The labour office said that applications for the country’s short-time work scheme were to 170 000 in August, a peak of 8 million in April.

READ MORE: Coronavirus: German firms slowly wean off short-hours scheme

The Ifo institute said this week that the number of companies still participating in the furlough schemes, known as “Kurzarbeit,” had declined to 37% in August, from 42% in July.

However, companies in the industrial sector was still in the doldrums, with 80% of metal producers still on short-time hours, and 65% of companies in the automotive industry.

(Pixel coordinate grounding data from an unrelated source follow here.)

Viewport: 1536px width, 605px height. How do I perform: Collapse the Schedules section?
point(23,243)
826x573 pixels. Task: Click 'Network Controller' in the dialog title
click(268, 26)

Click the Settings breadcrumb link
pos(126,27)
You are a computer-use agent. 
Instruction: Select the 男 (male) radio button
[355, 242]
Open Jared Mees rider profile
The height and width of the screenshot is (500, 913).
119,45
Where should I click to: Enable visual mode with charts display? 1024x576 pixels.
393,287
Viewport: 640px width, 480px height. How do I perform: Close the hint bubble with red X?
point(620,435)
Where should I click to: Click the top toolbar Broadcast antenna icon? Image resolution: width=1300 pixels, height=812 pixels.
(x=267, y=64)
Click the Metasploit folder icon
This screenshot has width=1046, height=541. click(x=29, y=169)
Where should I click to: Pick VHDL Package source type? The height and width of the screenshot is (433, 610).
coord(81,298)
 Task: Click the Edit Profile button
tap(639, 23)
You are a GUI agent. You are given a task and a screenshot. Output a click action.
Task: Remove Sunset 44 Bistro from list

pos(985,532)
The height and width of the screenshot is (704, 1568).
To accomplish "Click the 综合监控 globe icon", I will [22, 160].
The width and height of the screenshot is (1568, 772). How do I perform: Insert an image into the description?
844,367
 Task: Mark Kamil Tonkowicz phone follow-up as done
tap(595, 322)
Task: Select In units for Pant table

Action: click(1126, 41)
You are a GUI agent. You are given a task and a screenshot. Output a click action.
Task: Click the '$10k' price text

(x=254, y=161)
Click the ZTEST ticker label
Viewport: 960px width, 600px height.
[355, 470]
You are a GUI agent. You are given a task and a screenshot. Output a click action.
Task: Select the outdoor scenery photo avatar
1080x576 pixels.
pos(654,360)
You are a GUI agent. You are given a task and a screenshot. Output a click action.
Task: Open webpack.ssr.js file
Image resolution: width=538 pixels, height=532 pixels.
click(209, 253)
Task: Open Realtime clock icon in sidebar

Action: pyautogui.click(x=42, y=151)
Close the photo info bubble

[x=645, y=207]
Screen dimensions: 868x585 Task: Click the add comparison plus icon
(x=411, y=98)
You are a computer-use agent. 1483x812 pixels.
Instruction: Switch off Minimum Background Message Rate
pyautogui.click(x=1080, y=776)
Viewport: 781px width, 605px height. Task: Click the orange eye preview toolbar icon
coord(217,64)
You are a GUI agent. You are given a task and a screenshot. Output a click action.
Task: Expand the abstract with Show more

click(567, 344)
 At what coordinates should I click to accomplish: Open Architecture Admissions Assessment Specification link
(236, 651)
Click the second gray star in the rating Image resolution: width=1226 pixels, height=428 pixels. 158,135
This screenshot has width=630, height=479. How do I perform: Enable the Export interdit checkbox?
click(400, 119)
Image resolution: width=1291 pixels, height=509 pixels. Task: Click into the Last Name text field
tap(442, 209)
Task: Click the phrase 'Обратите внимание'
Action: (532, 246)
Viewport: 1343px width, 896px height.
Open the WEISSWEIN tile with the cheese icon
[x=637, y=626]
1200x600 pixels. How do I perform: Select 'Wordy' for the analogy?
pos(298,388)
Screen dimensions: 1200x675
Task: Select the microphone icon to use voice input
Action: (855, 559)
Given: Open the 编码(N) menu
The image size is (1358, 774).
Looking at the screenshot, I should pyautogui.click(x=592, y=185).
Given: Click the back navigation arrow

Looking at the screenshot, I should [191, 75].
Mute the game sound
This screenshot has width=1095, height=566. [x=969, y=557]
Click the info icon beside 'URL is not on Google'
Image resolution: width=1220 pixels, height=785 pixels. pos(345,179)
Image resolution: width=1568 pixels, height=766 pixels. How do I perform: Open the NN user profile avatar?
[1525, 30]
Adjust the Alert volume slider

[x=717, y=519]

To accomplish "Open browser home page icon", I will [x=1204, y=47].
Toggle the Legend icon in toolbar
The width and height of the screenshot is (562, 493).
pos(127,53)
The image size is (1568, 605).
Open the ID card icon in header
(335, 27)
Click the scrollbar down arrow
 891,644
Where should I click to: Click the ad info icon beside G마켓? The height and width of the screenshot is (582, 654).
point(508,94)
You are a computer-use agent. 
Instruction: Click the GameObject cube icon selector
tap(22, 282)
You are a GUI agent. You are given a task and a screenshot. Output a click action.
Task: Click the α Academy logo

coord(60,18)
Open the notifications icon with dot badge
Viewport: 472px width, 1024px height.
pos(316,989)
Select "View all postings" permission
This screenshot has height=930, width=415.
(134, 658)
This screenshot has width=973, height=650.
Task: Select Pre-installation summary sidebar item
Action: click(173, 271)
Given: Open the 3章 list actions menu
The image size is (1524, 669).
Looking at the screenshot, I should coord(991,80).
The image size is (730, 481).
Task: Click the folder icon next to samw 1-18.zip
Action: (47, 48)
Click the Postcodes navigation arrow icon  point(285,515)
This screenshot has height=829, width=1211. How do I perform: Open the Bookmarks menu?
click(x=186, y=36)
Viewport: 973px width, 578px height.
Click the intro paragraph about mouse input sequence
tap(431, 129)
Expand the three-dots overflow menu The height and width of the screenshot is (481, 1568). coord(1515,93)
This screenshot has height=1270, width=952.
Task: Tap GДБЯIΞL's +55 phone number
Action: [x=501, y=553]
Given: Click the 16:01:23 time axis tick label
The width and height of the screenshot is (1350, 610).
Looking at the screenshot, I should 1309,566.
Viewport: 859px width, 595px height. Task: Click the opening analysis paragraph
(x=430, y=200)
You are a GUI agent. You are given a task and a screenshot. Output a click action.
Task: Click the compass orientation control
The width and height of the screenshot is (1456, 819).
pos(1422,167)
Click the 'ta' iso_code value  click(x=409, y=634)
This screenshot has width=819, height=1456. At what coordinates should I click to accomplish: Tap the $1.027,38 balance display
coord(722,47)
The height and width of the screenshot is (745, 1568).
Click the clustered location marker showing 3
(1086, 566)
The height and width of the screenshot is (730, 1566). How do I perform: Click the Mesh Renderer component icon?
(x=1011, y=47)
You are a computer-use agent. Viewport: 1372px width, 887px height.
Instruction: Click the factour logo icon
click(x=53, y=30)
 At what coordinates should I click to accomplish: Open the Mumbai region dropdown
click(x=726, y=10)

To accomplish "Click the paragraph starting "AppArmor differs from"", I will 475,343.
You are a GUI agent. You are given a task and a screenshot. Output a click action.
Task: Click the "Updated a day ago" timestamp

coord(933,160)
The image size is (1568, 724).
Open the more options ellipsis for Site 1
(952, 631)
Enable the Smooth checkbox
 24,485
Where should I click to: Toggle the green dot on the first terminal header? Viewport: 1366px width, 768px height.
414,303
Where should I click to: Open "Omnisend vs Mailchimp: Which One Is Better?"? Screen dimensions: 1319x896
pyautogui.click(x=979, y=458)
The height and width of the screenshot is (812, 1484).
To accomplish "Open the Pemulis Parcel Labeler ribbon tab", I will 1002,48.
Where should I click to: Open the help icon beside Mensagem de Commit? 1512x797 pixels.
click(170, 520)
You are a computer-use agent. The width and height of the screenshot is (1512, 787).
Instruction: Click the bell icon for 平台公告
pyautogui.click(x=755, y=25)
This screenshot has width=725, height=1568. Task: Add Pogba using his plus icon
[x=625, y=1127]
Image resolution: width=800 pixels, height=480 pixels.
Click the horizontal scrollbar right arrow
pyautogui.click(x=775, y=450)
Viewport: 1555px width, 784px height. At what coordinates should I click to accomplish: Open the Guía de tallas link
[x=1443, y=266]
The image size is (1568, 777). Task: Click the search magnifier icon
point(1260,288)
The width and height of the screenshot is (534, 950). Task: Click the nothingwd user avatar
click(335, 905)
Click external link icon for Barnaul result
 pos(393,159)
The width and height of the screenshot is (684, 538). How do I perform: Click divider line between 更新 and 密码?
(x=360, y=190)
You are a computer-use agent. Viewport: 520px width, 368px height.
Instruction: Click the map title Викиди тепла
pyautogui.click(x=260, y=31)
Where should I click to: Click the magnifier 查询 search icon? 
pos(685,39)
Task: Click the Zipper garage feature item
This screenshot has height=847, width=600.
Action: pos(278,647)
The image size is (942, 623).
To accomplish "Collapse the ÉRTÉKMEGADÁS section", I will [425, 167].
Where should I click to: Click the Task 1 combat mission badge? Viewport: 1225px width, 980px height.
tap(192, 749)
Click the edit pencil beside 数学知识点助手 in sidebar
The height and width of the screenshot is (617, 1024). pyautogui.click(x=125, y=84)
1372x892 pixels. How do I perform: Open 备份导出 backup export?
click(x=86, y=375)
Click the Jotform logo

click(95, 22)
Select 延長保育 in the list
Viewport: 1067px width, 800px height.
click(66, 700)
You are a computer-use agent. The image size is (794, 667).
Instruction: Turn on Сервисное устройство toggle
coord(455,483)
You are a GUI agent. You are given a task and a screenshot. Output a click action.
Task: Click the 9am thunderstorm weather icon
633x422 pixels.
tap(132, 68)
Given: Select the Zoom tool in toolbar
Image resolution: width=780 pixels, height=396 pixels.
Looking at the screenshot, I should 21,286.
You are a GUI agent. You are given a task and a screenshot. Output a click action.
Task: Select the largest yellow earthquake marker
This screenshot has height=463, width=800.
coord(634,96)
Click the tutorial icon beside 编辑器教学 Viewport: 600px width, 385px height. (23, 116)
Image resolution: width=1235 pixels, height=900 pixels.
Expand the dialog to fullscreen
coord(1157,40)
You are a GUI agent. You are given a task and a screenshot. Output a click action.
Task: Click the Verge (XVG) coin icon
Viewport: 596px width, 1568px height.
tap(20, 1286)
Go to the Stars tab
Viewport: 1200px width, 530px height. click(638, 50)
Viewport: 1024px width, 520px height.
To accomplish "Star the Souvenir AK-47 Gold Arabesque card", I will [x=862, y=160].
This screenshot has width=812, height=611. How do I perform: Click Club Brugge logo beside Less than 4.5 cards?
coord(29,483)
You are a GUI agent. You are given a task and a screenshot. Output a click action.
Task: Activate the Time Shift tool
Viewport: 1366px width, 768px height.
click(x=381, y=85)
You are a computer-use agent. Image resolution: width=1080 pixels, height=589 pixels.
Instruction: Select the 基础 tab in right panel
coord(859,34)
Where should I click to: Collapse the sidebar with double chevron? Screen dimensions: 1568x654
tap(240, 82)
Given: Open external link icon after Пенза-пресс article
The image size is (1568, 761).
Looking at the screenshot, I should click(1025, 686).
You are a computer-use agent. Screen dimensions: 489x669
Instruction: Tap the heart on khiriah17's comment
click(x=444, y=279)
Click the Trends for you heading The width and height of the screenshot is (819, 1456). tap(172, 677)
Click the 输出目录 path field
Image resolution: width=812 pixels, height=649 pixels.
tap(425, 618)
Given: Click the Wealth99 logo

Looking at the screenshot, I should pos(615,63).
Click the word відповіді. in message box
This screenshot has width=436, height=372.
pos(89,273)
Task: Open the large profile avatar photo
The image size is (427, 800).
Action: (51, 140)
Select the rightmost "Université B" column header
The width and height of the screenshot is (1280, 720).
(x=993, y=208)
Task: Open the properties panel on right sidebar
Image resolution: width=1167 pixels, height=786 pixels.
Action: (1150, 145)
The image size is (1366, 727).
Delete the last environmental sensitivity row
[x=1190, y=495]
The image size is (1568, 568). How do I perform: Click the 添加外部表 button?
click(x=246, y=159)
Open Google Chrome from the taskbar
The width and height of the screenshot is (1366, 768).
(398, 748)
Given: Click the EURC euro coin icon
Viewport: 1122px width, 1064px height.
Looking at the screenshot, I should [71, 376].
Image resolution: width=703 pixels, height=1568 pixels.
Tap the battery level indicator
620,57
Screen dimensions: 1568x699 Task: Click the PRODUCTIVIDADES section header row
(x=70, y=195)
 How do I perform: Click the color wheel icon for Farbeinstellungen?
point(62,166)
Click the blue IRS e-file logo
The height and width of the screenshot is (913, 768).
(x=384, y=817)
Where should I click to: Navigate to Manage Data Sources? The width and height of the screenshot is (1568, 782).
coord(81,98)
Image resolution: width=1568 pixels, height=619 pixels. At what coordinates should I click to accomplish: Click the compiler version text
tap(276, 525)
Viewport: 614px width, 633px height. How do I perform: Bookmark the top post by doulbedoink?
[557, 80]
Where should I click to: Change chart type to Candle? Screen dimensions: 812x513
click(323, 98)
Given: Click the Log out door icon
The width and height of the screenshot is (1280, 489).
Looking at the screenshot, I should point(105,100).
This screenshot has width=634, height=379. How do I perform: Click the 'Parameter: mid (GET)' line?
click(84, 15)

The government recently agreed to extend the Kurzarbeit furlough scheme by an extra year, until December 2021, to help companies avoid layoffs and enable them to keep their staff on standby until the economy revives.

Europe’s largest economy contracted by 9.7% in the second quarter of 2020, compared with the same period in 2019, as the coronavirus pandemic lockdowns drove economic activity to a record quarterly low.

READ MORE: Coronavirus: German economy shrank by 9.7% in second quarter as pandemic peaked

In the April to June quarter, investments excluding construction fell by 19.6%, exports by over 20%, and private consumption by 10.9%. The only growth was in government consumption, which saw an 1.5% quarter-on-quarter increase.

As a whole, Berlin has earmarked over €1tn to help Europe’s largest economy recover from the pandemic. As the pandemic took hold in Spring of this year, the government released its constitutional debt-brake law, and will borrow around €218bn this year.

The debt-averse government is set to keep borrowing next year too to help the economy weather the ongoing damage from the pandemic.

"Next year we will continue to be forced to suspend the debt rules and spend considerable funds to protect the health of citizens and stabilise the economy," Olaf Scholz, the finance minister and Angela Merkel’s vice-chancellor, said in an interview in August.